Diverse landscapes

Take a look at some of the winning entries from the All-America Selections 2021 Landscape Design Challenge.


All-America Selections’ 2021 Landscape Design Challenge inspired new and unique ways to plant with the theme ‘Diversity in the Garden.’ AAS Display Garden participants were encouraged to create their own diverse gardens using the resources they choose to represent the theme. Gardens were divided into three categories based on the number of visitors per year: Category I: Fewer than 10,000 visitors per year; Category II: 10,001 to 100,000 visitors per year; and Category III: More than 100,000 visitors per year. Take a look at some of the winning entries and visit bit.ly/AASLandscapeWinners to learn more about the winners and see the list of honorable mentions.

ALL PHOTOS COURTESY OF RESPECTIVE ORGANIZATIONS

1: First place, Category III: Ashton Gardens at Thanksgiving Point, Lehi, Utah

Ashton Gardens highlighted the people in their community who had experiences with cultures and plants outside of Utah.

2: Second place, Category III: Montreal Botanical Garden, Montreal, Quebec

This Canadian garden was designed using each color in the chromatic circle.

3: Third place, Category III: State Botanical Garden, Athens, Georgia

Using a diverse group of college student interns, this Georgia garden focused on human diversity with a goal of inviting visitors to the AAS planting bed to explore plants up close.

4: First place, Category II: Purdue Extension-Marion County Demonstration Garden, Indianapolis, Indiana

Extension Master Gardener volunteers worked with the Purdue Extension to focus on a variety of plants and cultivars, and incorporate an array of colors.

5: Second place, Category II: Powell Gardens, Kingsville, Missouri

With raised beds and a range of gardening techniques, Powell Gardens used colors, shapes, sizes and different types of plants to show diversity.

6: Third place, Category II: Domaine Joly-De Lotbinière, Sainte-Croix, Quebec

Plants are used to symbolize recent human rights movements such as Black Lives Matter, Native Lives Matter and All Lives Matter in this Quebecois garden.

7: First place, Category I: Lee College Horticulture Program, Huntsville, Texas

Horticulturalists looked to different structures, textures and colors to represent diversity at the Lee College Horticulture Program garden.

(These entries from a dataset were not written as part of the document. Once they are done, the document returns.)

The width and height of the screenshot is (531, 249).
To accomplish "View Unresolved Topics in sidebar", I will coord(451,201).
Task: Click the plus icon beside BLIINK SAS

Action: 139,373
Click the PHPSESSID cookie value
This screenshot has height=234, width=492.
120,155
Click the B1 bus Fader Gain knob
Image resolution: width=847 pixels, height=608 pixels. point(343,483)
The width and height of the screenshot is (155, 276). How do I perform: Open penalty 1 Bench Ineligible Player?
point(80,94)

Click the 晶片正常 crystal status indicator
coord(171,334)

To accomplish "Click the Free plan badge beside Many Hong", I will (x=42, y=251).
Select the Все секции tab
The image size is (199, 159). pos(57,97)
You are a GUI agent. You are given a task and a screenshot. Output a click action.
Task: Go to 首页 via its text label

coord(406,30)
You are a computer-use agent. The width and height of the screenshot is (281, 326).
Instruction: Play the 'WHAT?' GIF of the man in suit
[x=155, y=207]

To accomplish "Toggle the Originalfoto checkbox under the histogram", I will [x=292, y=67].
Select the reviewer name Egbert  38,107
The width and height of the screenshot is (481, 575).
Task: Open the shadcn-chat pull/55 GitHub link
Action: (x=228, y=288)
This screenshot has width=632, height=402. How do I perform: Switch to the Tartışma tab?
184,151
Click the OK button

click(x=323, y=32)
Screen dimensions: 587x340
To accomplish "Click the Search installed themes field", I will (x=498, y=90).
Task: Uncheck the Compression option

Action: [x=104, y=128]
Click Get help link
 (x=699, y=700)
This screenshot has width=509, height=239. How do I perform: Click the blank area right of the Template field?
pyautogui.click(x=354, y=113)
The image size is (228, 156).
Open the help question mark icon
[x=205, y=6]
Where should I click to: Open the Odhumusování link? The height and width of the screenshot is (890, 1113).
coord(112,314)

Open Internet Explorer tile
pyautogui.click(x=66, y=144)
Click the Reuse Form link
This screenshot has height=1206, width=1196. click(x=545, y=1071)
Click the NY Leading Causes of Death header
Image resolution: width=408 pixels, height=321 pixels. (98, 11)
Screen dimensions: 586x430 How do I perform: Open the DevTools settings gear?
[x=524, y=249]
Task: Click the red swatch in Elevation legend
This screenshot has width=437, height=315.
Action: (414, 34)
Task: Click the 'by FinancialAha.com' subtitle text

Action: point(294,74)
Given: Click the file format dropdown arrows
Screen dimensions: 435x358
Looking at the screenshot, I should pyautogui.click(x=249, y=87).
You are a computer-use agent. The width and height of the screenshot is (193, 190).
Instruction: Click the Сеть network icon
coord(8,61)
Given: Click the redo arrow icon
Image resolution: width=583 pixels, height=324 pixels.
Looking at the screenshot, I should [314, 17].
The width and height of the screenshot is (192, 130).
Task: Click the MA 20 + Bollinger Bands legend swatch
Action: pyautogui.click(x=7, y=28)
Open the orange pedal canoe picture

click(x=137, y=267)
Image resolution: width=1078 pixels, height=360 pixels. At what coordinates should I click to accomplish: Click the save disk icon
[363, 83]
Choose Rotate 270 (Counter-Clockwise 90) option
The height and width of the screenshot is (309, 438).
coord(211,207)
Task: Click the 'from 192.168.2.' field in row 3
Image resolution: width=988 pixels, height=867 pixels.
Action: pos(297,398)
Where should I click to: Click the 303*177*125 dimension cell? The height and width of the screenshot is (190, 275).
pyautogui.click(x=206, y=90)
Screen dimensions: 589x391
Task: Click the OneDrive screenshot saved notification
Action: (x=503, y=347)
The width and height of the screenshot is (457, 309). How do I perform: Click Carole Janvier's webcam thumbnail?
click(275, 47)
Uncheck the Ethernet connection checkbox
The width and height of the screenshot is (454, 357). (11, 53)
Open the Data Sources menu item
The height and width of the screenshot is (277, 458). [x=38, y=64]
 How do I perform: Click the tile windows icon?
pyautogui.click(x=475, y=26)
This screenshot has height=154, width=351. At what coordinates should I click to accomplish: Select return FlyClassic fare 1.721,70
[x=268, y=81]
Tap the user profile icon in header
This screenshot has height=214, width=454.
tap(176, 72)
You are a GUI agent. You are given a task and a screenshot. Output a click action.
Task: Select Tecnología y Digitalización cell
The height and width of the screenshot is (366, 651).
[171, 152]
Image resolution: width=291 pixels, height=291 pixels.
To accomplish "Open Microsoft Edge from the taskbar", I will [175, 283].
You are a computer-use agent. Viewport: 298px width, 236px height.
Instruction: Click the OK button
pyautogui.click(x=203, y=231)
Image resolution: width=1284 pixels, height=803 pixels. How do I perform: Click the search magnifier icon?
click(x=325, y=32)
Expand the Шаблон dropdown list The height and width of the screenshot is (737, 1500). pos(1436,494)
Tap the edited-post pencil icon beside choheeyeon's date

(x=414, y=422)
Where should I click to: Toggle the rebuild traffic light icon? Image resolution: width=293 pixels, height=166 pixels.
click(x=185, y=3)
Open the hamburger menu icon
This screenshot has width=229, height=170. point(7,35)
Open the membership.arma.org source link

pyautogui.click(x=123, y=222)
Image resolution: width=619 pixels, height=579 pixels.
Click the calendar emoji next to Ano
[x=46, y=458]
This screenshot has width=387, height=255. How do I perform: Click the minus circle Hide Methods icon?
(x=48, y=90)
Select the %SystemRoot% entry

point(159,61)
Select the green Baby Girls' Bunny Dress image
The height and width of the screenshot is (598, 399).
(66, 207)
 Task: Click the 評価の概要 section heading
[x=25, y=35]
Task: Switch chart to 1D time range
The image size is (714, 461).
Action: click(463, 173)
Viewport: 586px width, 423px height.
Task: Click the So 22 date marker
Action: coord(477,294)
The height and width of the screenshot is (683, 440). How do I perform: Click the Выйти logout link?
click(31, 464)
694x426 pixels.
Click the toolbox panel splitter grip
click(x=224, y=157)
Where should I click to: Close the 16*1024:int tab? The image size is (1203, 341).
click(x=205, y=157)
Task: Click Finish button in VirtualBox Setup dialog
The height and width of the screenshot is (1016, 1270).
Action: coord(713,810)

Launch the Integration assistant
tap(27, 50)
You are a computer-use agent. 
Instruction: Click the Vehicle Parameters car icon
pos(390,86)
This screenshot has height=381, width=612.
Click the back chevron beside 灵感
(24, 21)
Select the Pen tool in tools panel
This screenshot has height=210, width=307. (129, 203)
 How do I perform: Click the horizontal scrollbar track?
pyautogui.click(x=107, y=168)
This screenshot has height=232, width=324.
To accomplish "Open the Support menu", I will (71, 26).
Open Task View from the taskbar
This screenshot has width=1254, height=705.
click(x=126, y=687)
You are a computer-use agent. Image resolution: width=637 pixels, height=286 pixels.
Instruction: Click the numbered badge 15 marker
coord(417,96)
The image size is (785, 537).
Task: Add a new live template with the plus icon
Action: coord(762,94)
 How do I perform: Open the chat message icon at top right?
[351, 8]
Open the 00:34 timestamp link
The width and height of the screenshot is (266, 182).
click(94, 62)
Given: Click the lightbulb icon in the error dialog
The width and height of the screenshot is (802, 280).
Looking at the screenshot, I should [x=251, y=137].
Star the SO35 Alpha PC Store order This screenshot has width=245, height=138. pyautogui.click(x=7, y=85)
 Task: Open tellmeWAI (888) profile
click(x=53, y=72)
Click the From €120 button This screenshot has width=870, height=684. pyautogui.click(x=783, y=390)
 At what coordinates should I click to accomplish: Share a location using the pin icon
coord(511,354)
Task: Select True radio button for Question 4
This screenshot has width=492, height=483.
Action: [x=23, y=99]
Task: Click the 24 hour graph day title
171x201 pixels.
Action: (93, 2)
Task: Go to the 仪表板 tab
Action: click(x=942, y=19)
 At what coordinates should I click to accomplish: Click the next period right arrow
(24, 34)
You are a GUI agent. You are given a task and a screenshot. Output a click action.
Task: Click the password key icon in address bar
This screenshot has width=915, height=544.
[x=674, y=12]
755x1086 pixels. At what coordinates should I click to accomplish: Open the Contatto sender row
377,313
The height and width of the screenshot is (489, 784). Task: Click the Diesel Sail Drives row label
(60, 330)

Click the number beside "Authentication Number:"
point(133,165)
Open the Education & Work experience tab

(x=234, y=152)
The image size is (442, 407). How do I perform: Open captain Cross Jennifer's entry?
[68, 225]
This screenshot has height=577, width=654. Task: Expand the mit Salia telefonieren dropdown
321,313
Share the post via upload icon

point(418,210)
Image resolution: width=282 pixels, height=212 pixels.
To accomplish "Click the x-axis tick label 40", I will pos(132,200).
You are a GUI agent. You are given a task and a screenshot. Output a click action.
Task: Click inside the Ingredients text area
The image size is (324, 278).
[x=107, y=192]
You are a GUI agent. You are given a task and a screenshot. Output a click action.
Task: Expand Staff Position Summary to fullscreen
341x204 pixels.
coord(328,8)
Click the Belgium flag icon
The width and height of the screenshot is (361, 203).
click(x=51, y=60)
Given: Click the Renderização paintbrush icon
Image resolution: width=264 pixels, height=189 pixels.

8: Second place, Category I (tie): Mississippi State University, Poplarville, Mississippi

A total of 17 varieties of ornamentals and 16 edibles were included in this garden. A diverse number of planting methods were incorporated which included in-ground, traditional containers, whiskey half-barrels, rail planters, hanging bag planters and elevated tables.

9: Second place, Category I (tie): Pima County Master Gardener Demonstration Garden, Tucson, Arizona

This 700-square-foot raised garden sparked a larger conversation among planners regarding diversity in the local community and American society.

10: Third place, Category I: Knitting Mill Creek Community Garden, Norfolk, Virginia

This Virginia garden brought together edibles, ornamentals and native pollinator plants to show passersby what they can plant in their own gardens.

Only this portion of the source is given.